DATASET EXCERPTS »
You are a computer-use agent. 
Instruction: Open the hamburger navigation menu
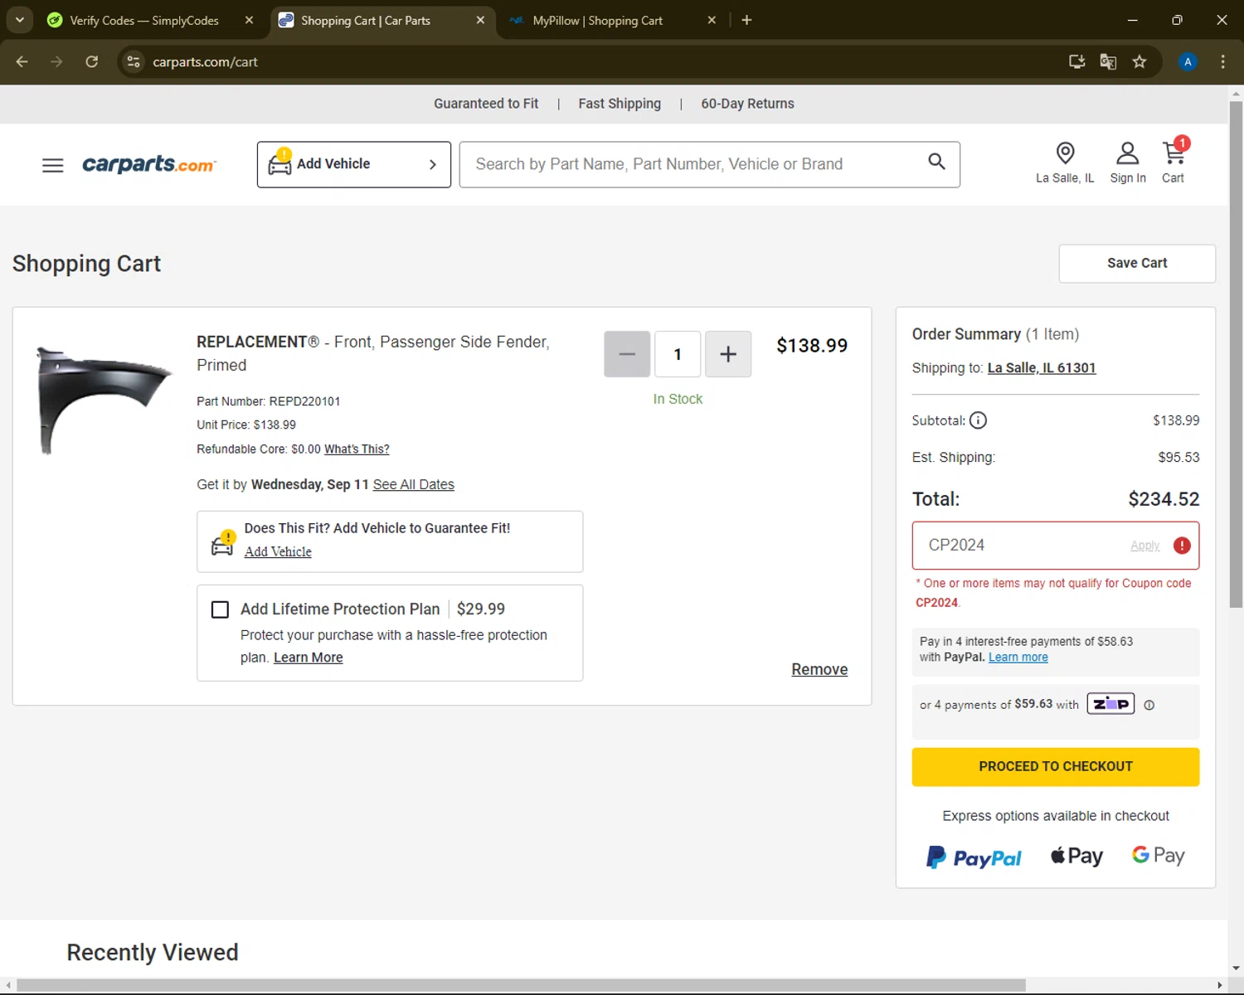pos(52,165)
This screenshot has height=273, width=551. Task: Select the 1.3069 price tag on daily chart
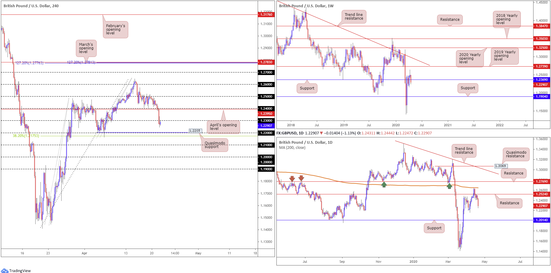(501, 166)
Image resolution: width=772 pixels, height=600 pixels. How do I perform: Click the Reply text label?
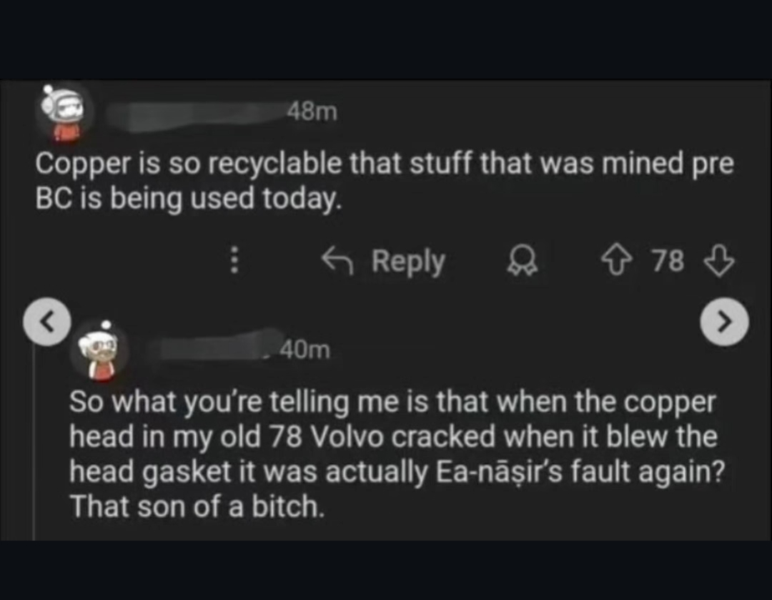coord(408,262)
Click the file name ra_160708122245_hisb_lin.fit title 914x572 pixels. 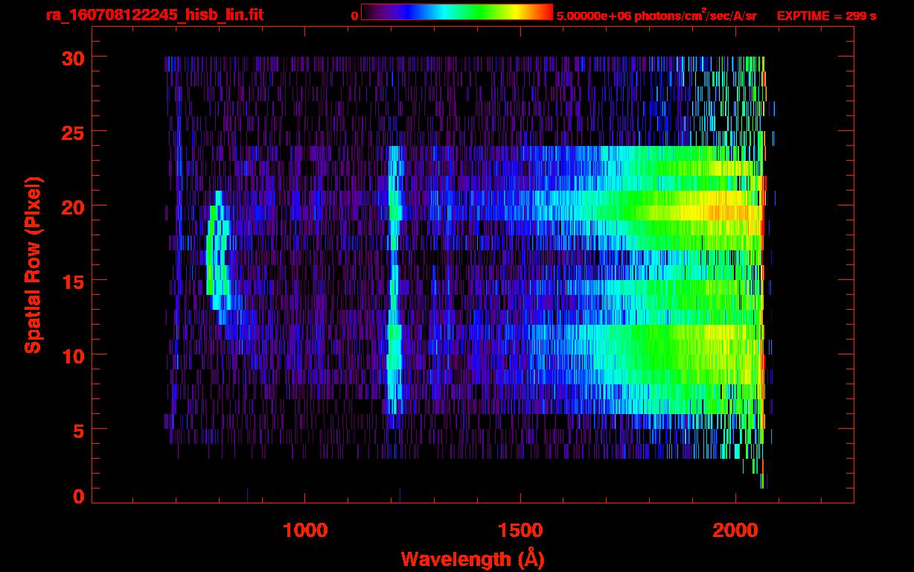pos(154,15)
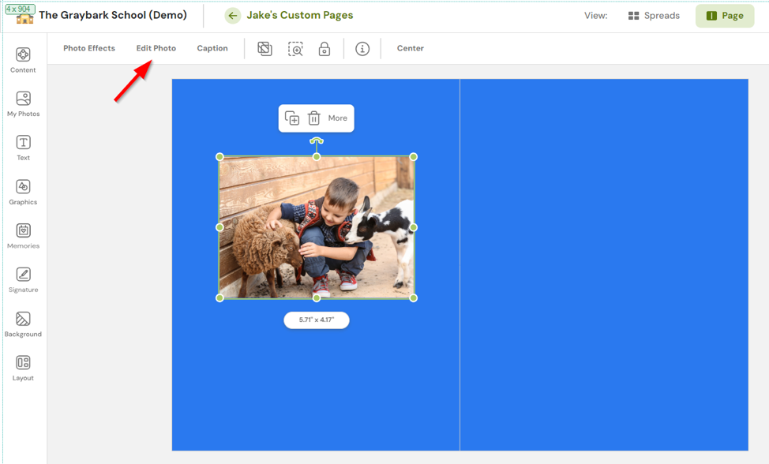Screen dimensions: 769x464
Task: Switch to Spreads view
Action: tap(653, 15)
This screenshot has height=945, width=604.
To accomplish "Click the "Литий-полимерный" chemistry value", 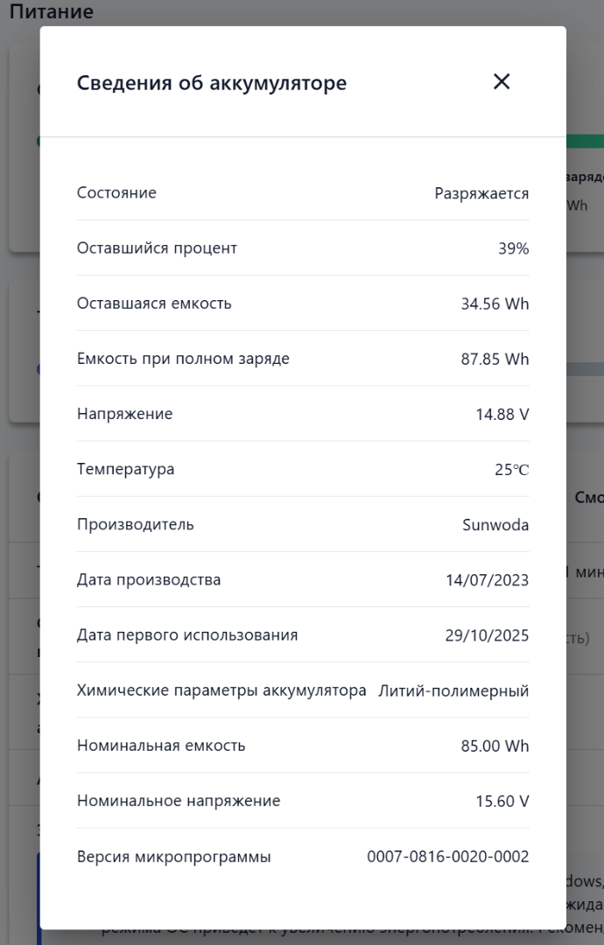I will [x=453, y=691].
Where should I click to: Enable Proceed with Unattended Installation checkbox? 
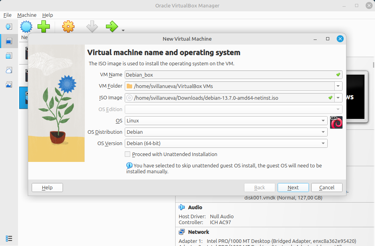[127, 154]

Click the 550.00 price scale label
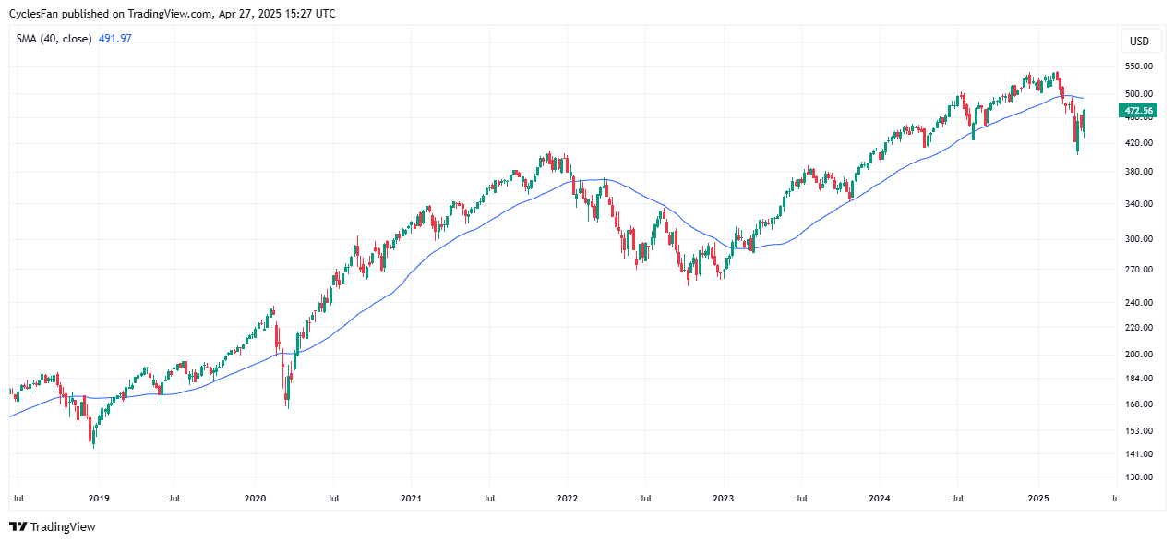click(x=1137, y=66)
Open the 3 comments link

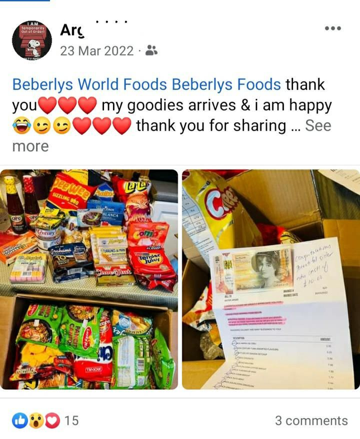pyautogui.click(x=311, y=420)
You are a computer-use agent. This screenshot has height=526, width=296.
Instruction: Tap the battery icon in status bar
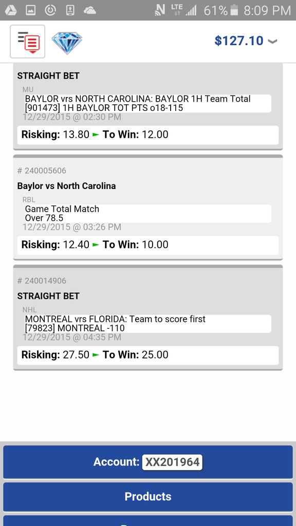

EXERCISE OBJECTIVE »
Update the material from the line with "Open the 3 comments link" through the end, putting "replies" in place of "comments" and keeping everything else the same. Leave the pictures out of your answer.

THE COMPLETED TASK »
Open the 3 replies link

pyautogui.click(x=311, y=420)
You are a computer-use agent. This screenshot has height=526, width=296.
Instruction: Tap the battery icon in status bar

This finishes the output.